Each record that follows goes into your reply unchanged; the pictures do not.
**********
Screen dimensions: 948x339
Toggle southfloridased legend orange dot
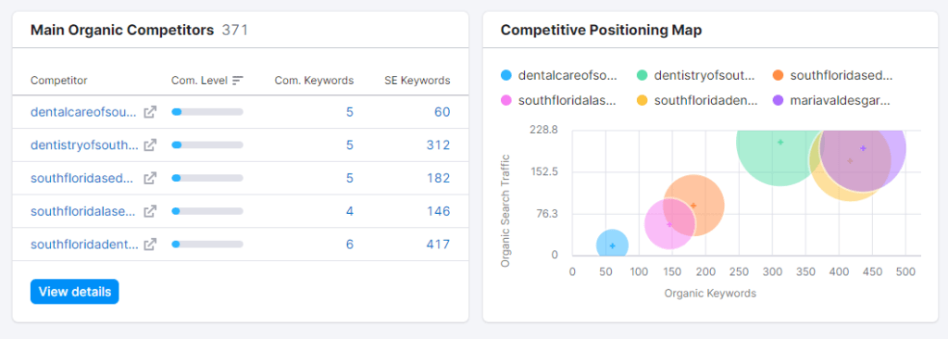778,76
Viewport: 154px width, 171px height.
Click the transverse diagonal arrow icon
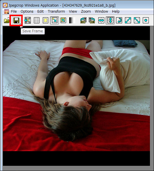(x=137, y=20)
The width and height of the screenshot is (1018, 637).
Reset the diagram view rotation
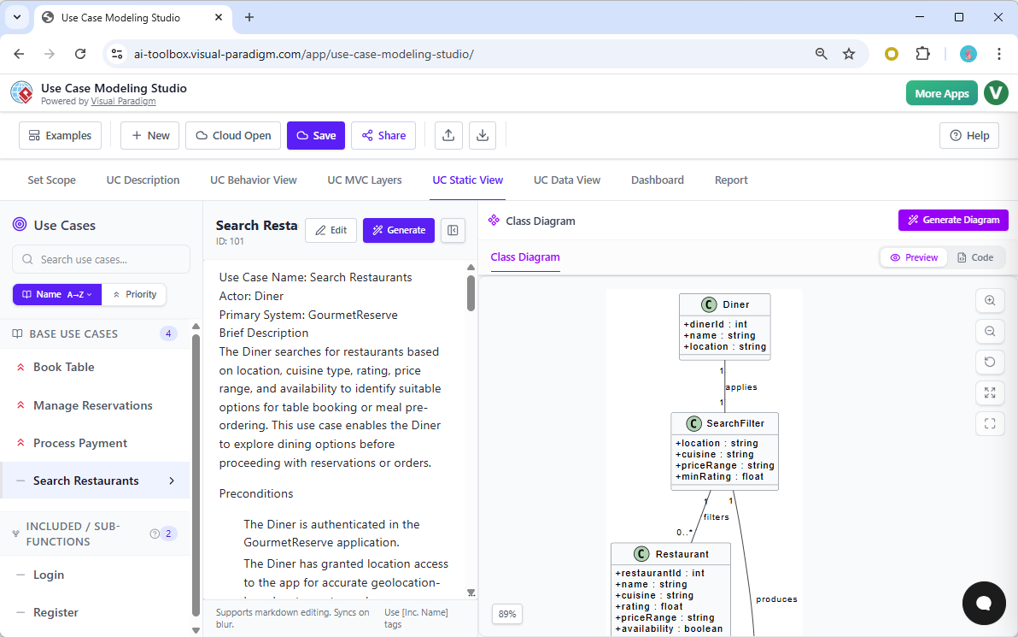click(990, 362)
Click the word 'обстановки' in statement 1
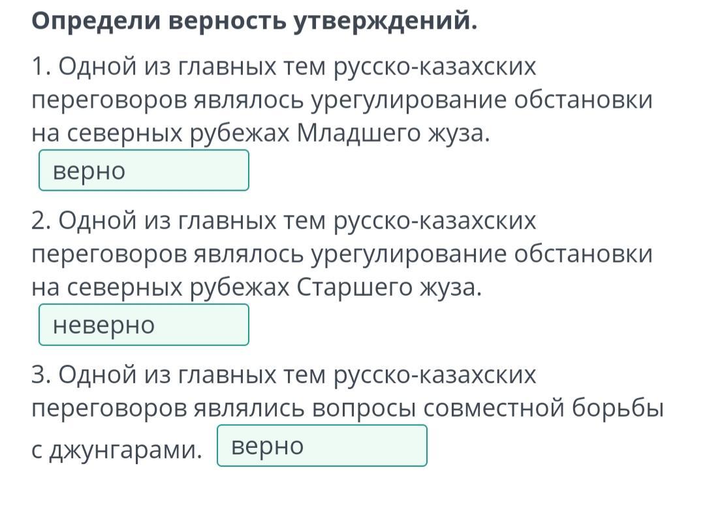This screenshot has height=506, width=705. coord(583,101)
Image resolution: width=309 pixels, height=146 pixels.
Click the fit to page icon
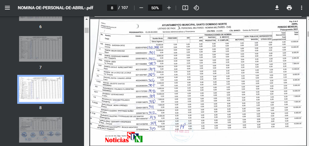coord(185,8)
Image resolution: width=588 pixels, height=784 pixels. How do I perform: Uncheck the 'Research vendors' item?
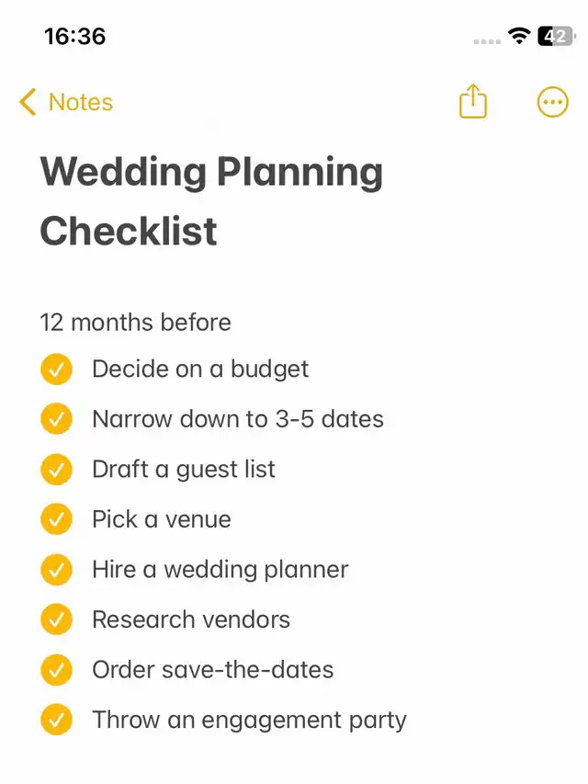tap(56, 619)
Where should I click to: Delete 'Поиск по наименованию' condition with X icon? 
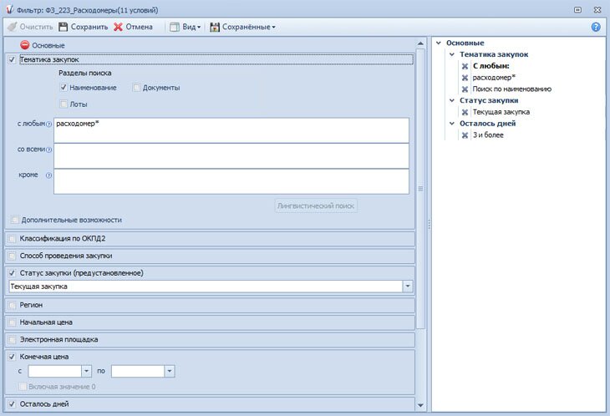point(465,89)
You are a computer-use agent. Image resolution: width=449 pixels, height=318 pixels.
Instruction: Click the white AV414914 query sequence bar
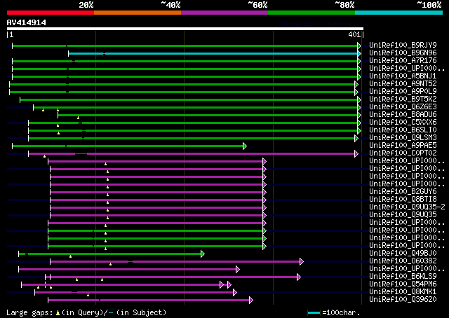pos(185,29)
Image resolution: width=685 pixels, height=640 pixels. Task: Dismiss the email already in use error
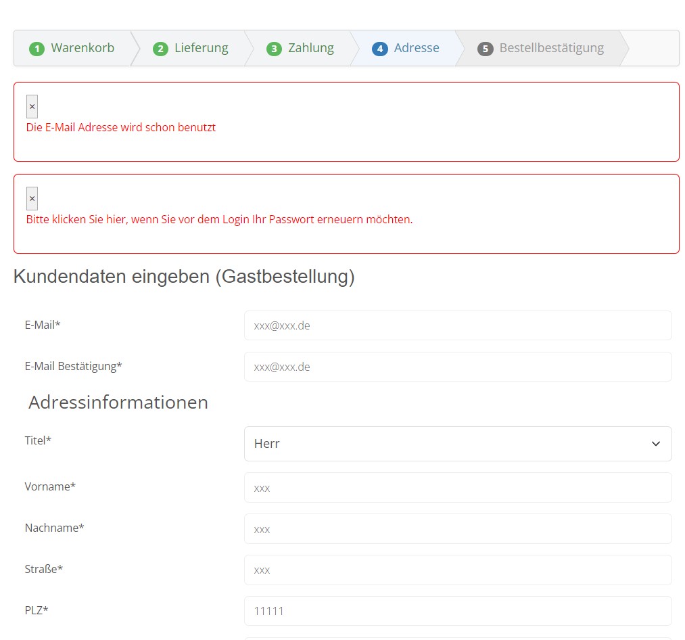click(x=32, y=107)
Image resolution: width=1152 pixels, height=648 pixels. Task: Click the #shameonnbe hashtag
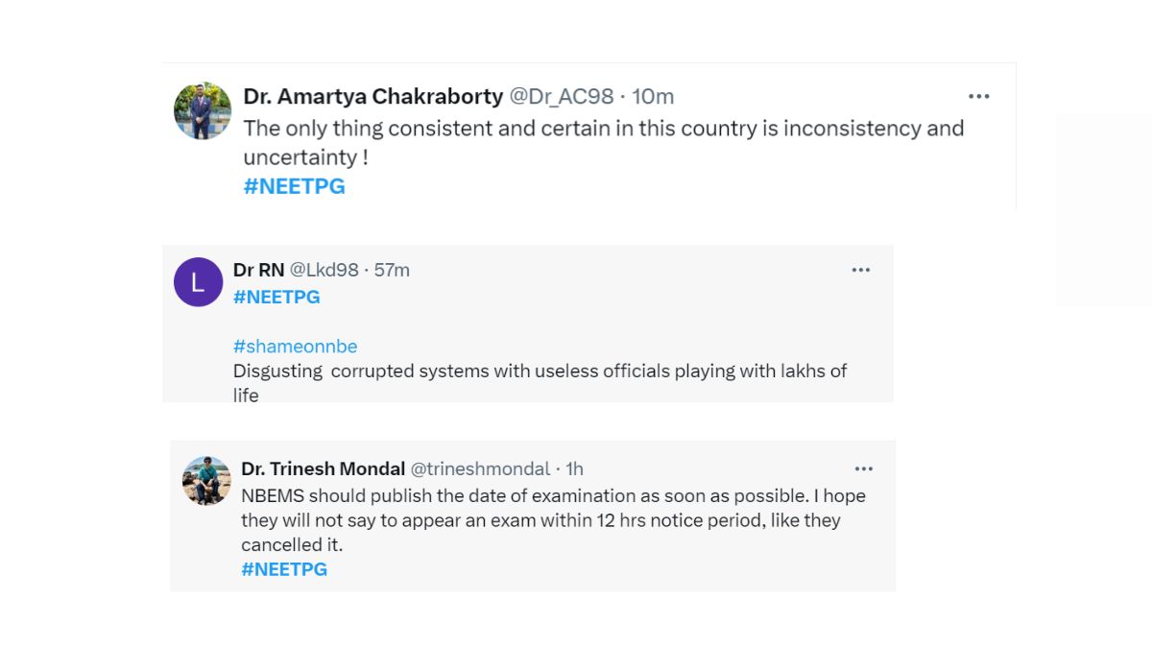[x=295, y=347]
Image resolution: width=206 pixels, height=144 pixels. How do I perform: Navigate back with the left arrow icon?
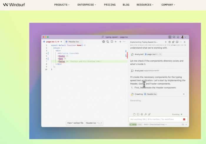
**********
### WRITTEN REPLY
Screen dimensions: 948x339
Toggle southfloridased legend orange dot
778,76
Viewport: 154px width, 171px height.
Click the transverse diagonal arrow icon
(x=137, y=20)
The width and height of the screenshot is (1018, 637).
Reset the diagram view rotation
click(990, 362)
Click the word 'обстановки' in statement 1
This screenshot has height=506, width=705. coord(583,101)
Image resolution: width=309 pixels, height=146 pixels.
Click the fit to page icon
coord(185,8)
Image resolution: width=588 pixels, height=784 pixels. How do I perform: Uncheck the 'Research vendors' item?
tap(56, 619)
Where should I click to: Delete 'Поиск по наименованию' condition with X icon? 
point(465,89)
You are a computer-use agent. Image resolution: width=449 pixels, height=318 pixels.
Instruction: Click the white AV414914 query sequence bar
pos(185,29)
Image resolution: width=685 pixels, height=640 pixels. Task: Dismiss the email already in use error
click(x=32, y=107)
Image resolution: width=1152 pixels, height=648 pixels. Task: Click the #shameonnbe hashtag
[x=295, y=347]
Image resolution: width=206 pixels, height=144 pixels. How do I perform: Navigate back with the left arrow icon?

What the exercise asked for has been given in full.